So you are thinking of leaving the teaching profession? But how do I go about changing careers after investing years into it, you may ask yourself. I’m not going to even pretend that I have all the answers for teachers, but I can share what works for me. Last week marked a whole year from the last day I stood in front of a classroom adorned with the tile of teacher. I’ve written a few times about what factors played into my decision to walk away from the blackboard jungle. In the year since I left the world of public education I have been asked by several former co-workers on how I did it and what advice I could give them. This past weekend one of them was a teacher who I last remembered being so passionate about helping her students and showing enthusiasm in the classroom. Sad to think that she is also thinking of leaving the profession.

  1. You need to wrap your head around the fact that this is not an easy or smooth process. 

I had thoughts about transitioning from classroom teaching for 2 years before actually deciding that I was going to move forward in the process. You need to ask yourself if you are just having a tough school year or if you really want to walk away. Only you will know when you are ready to move on and find another job.

   2.  Revising the resume is a must to get a non-teaching job.

The resume you use in the education world is just not going to get you noticed outside of it. Unfortunately to many employers they will just see teacher on your resume and think that is all you can do. Unfair, but it is the harsh truth. Personally I invested a little money and had a career counselor help me update my resume for me. It was completely worth it. You want to have a skills-based resume that highlights all the great skills that come with being an effective educator. Remember to sell yourself!

□ □ □ □ □ □ □

Quote the article on leaving teaching word for word, everything from "1. You need" down to "find another job.".

□ □ □ □ □ □ □

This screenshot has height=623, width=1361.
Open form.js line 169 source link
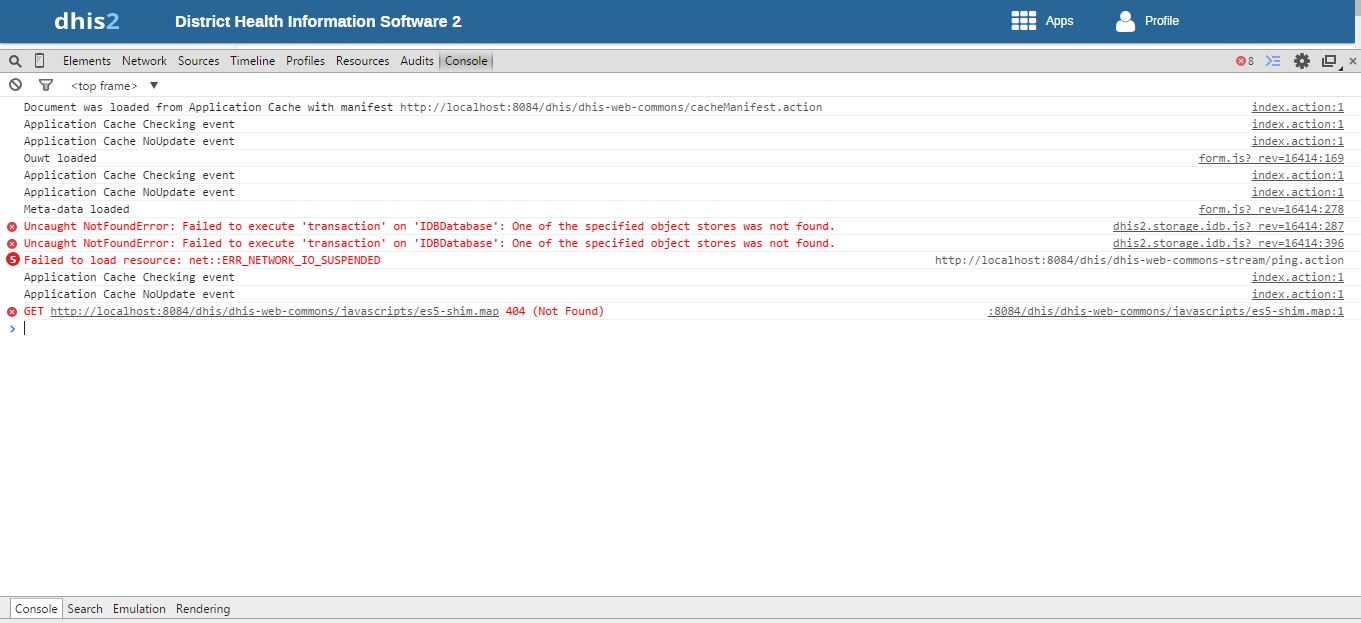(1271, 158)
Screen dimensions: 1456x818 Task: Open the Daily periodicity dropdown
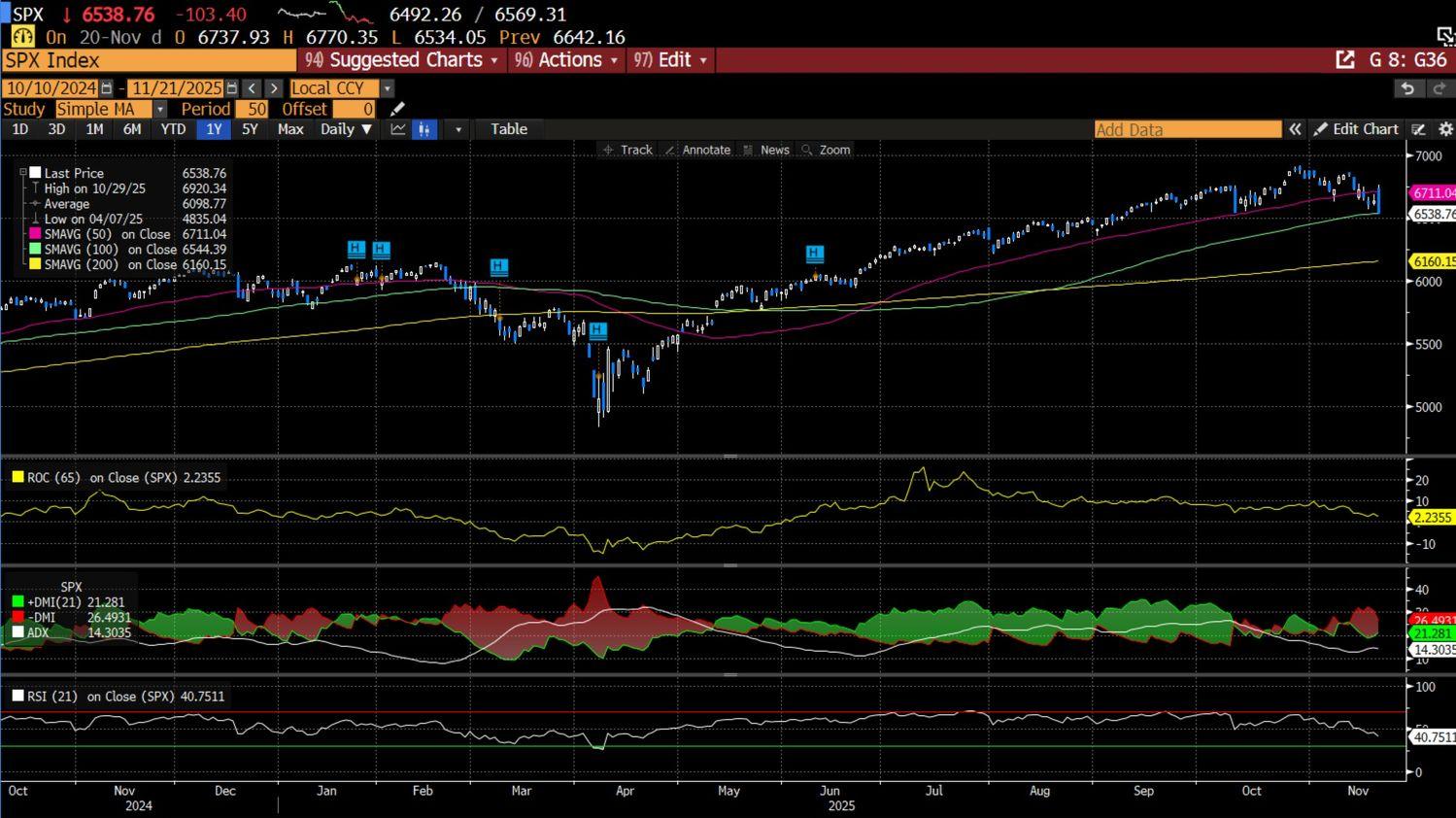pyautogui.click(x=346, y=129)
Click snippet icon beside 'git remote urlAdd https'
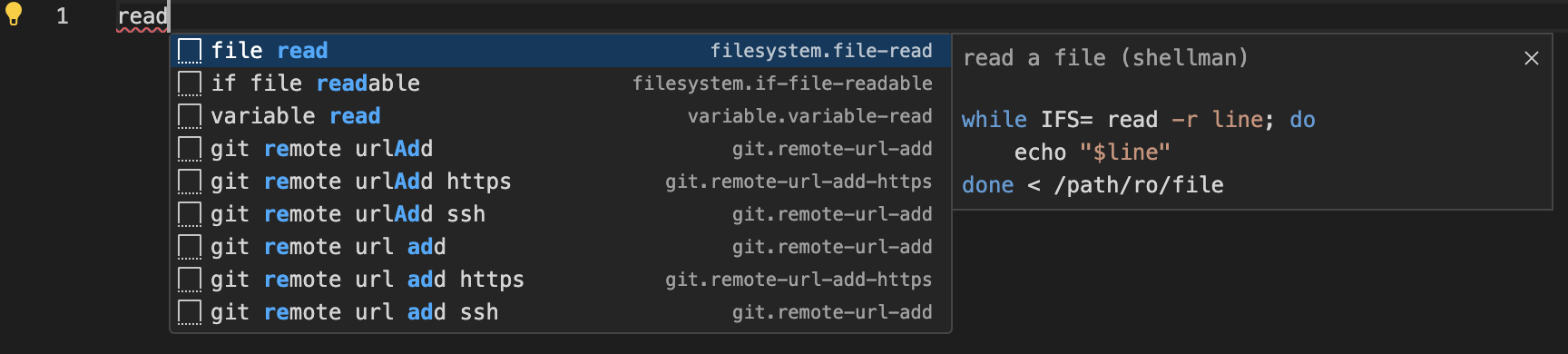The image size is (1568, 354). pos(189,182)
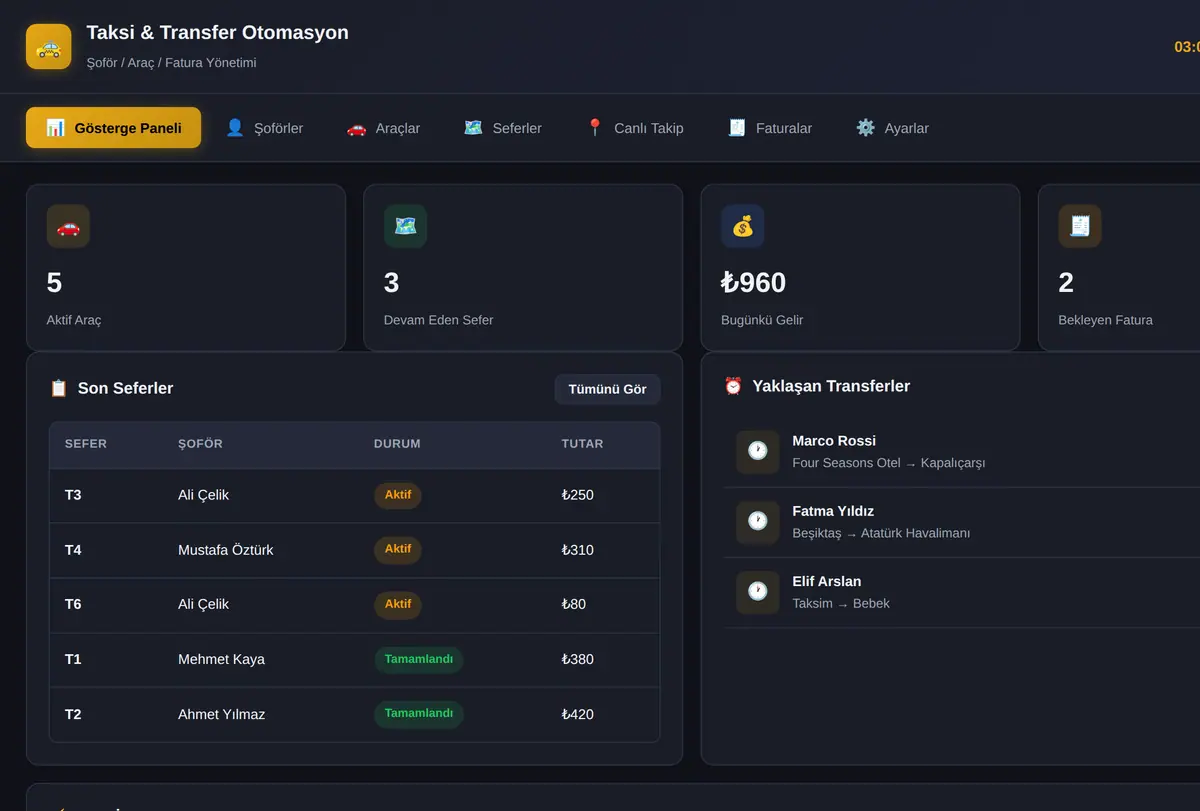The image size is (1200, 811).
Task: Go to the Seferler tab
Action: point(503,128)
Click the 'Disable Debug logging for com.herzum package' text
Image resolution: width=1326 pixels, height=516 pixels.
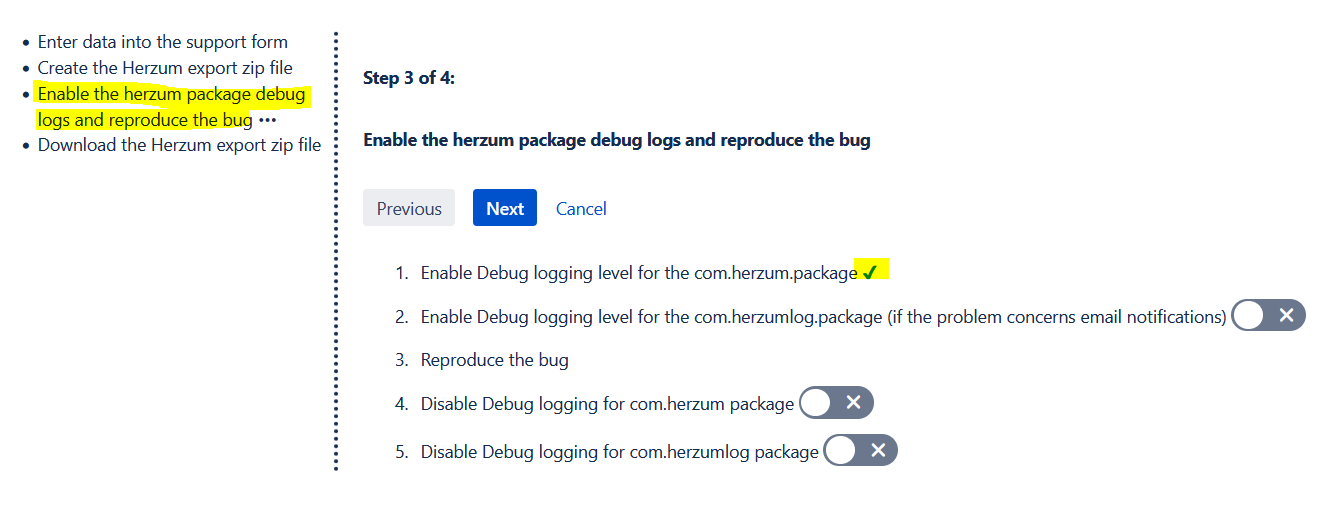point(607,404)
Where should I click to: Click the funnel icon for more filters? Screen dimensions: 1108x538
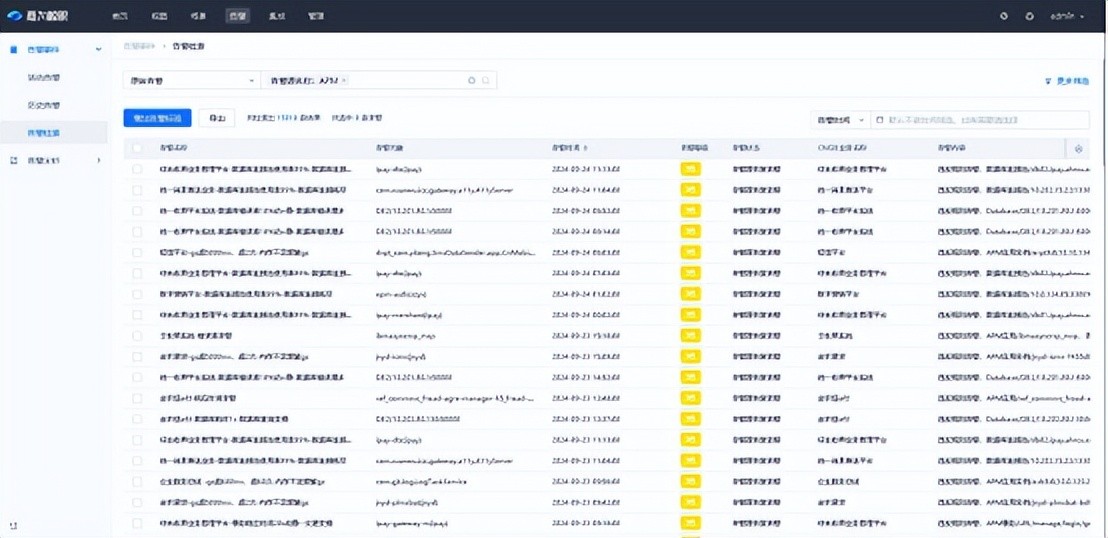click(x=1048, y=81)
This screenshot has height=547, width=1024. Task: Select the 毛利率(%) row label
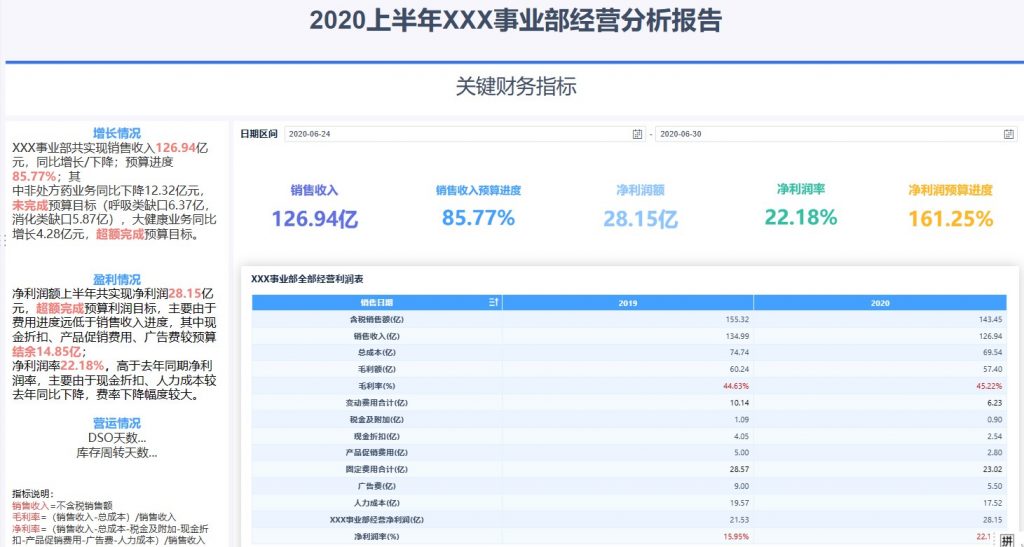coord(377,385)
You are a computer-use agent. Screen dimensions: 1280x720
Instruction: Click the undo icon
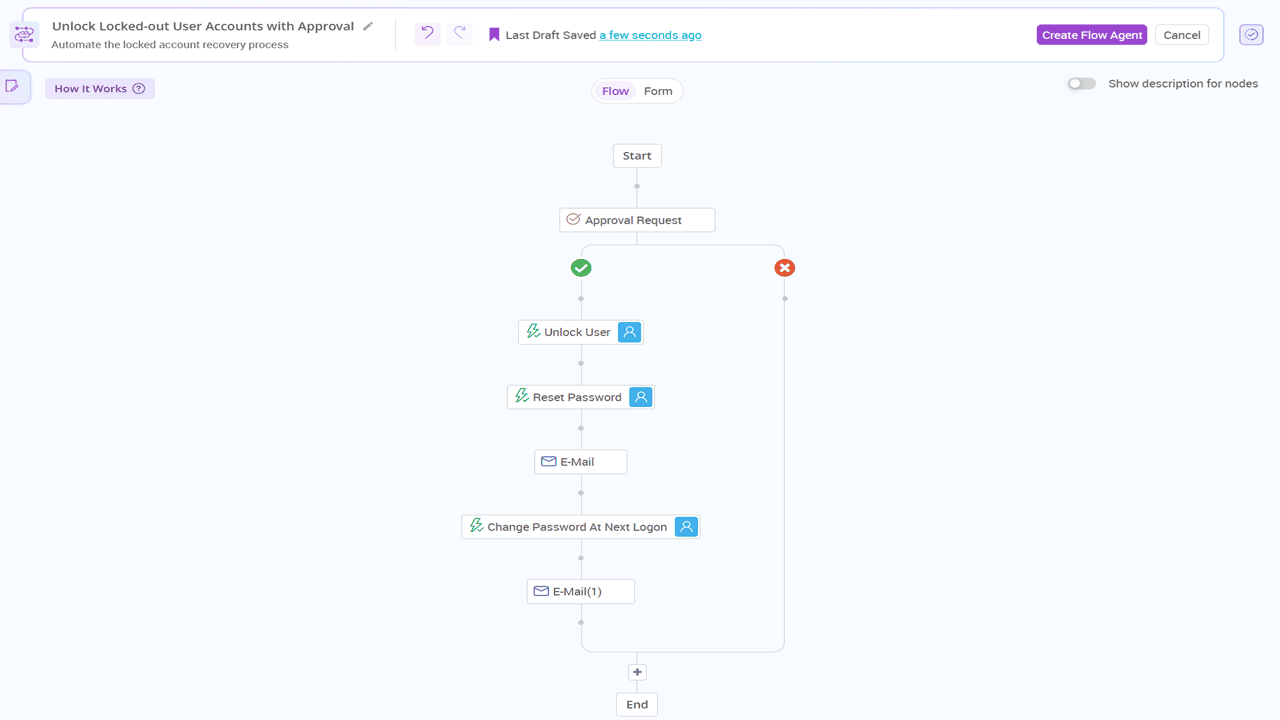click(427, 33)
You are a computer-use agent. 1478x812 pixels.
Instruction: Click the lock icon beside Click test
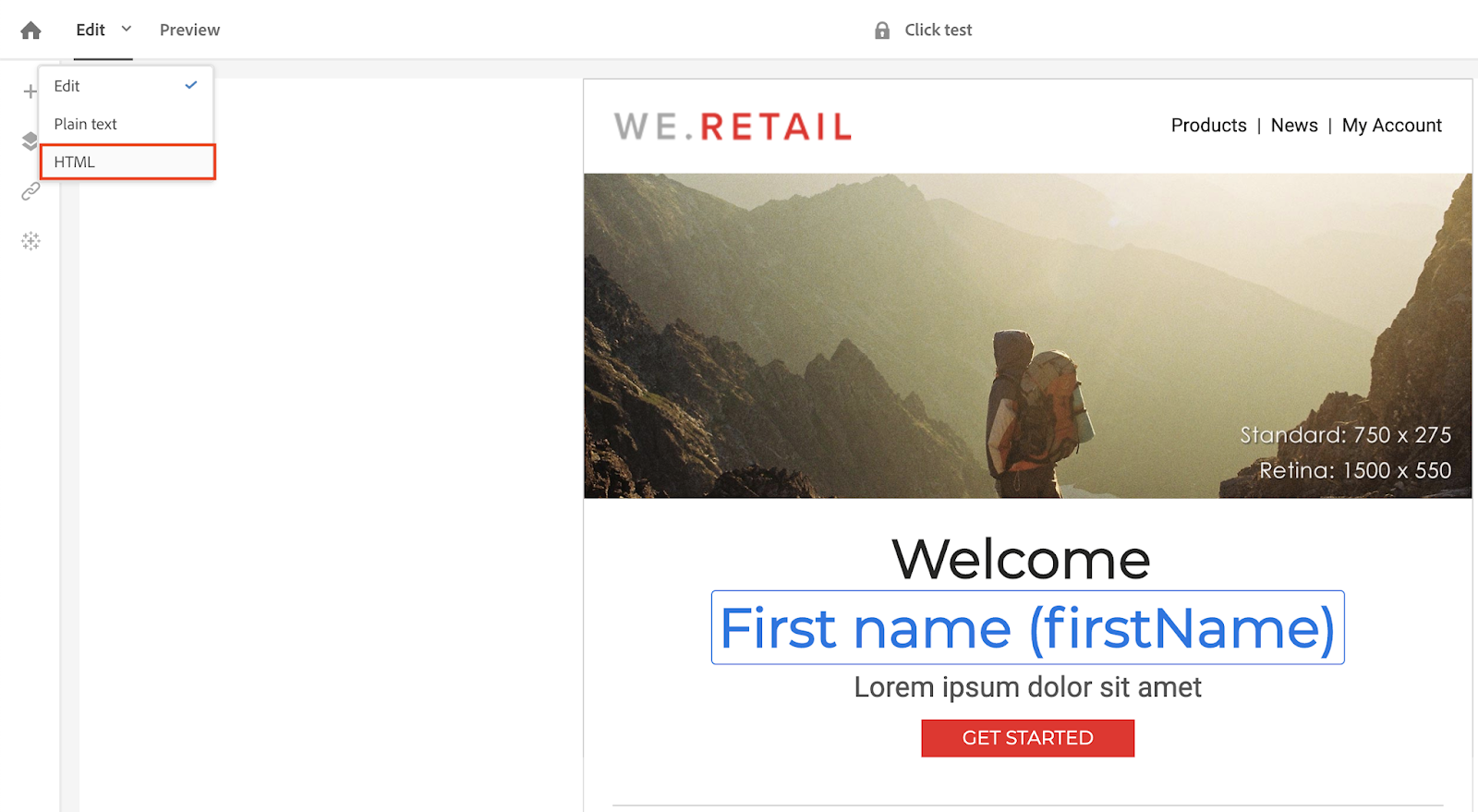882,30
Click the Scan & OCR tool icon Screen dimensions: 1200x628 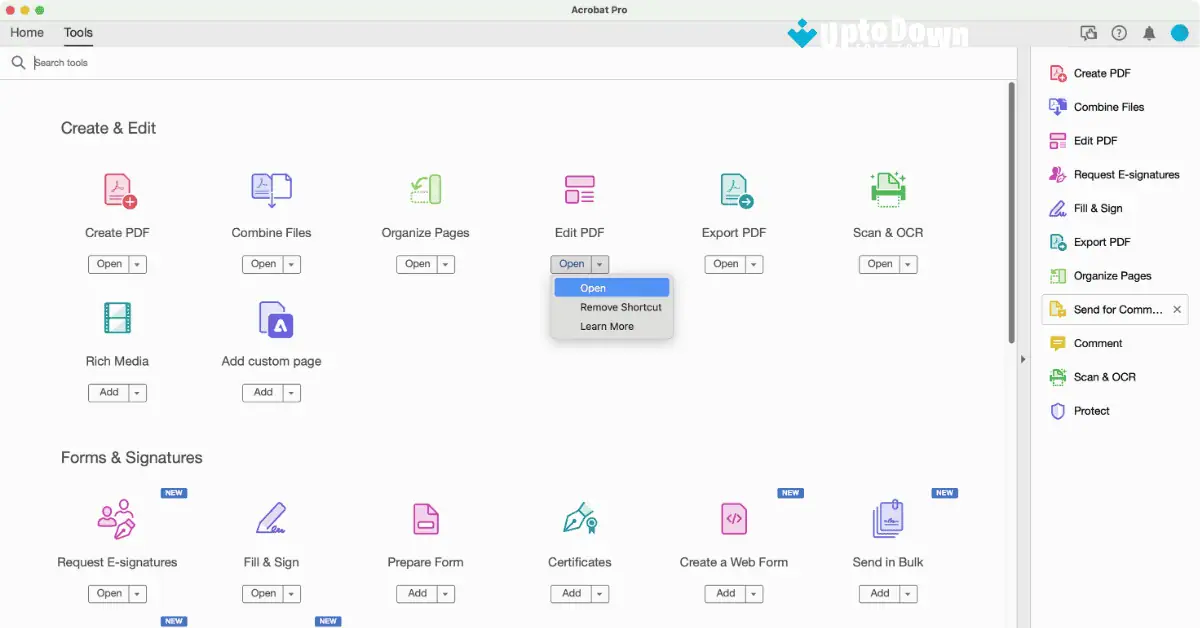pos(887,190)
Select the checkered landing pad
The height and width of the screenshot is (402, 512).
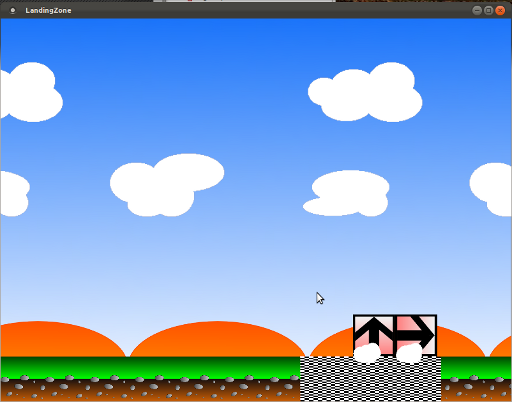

□ □ □ □ □ □ □

• _Reply to the task_:
1. You need to wrap your head around the fact that this is not an easy or smooth process. 

I had thoughts about transitioning from classroom teaching for 2 years before actually deciding that I was going to move forward in the process. You need to ask yourself if you are just having a tough school year or if you really want to walk away. Only you will know when you are ready to move on and find another job.